Reputation:
I'm using pandas to do an outer
merge on a set of about ~1000-2000 CSV files. Each CSV file has an identifier column id
which is shared between all the CSV files, but each file has a unique set of columns of 3-5 columns. There are roughly 20,000 unique id
rows in each file. All I want to do is merge these together, bringing all the new columns together and using the id
column as the merge index.
I do it using a simple merge
call:
merged_df = first_df # first csv file dataframe
for next_filename in filenames:
# load up the next df
# ...
merged_df = merged_df.merge(next_df, on=["id"], how="outer")
The problem is that with nearly 2000 CSV files, I get a MemoryError
in the merge
operation thrown by pandas. I'm not sure if this is a limitation due to a problem in the merge operation?
The final dataframe would have 20,000 rows and roughly (2000 x 3) = 6000 columns.

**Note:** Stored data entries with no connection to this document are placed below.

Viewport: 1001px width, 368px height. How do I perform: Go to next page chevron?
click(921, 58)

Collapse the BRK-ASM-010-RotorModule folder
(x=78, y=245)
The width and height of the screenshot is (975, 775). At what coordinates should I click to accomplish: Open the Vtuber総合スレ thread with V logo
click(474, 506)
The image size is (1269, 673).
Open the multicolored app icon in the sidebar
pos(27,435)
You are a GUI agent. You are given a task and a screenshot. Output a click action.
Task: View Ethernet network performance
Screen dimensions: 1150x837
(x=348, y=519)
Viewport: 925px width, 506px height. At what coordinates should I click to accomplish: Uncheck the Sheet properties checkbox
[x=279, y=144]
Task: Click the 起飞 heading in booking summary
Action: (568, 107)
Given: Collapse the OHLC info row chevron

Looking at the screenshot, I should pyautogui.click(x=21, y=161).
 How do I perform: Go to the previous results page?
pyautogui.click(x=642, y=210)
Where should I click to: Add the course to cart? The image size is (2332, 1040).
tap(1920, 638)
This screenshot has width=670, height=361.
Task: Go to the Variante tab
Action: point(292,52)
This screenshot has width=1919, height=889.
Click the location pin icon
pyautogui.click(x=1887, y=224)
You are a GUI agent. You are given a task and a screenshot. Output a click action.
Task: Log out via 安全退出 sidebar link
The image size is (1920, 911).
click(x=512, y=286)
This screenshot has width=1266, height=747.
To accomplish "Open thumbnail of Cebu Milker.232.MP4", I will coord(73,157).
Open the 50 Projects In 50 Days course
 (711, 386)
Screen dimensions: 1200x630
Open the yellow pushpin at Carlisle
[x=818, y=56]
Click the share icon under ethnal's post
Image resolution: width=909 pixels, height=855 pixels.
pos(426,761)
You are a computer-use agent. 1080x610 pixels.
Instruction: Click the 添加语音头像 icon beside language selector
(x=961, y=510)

This is large, but not large enough to consume all the memory on the computer I am using which has over 20 GB of RAM. Is this size too much for pandas manipulation? Should I be using something like sqlite instead? Is there something I can change in the merge
operation to make it work on this scale?
thanks.
Upvotes: 10
Views: 5820
Reputation: 1477
pd.concat
seems to run out of memory for large dataframes as well, one option is to convert the dfs to matrixes and concat these.
def concat_df_by_np(df1,df2):
"""
accepts two dataframes, converts each to a matrix, concats them horizontally and
uses the index of the first dataframe. This is not a concat by index but simply by
position, therefore the index of both dataframes should be the same
"""
dfout = deepcopy(pd.DataFrame(np.concatenate( (df1.as_matrix(),df2.as_matrix()),axis=1),
index = df1.index,
columns = np.concatenate([df1.columns,df2.columns])))
if (df1.index!=df2.index).any():
#logging.warning('Indices in concat_df_by_np are not the same')
print ('Indices in concat_df_by_np are not the same')
return dfout
However, one needs to be careful as this function is not a join but rather a horizontal append while where the indices are ignored
Upvotes: 0
Reputation: 1085
I met same error in 32-bit pytwhen using read_csv with 1GB file. Try 64-bit version and hopefully will solve Memory Error problem
Upvotes: 0
Reputation: 375865
I think you'll get better performance using a concat
(which acts like an outer join):
dfs = (pd.read_csv(filename).set_index('id') for filename in filenames)
merged_df = pd.concat(dfs, axis=1)
This means you are doing only one merge operation rather than one for each file.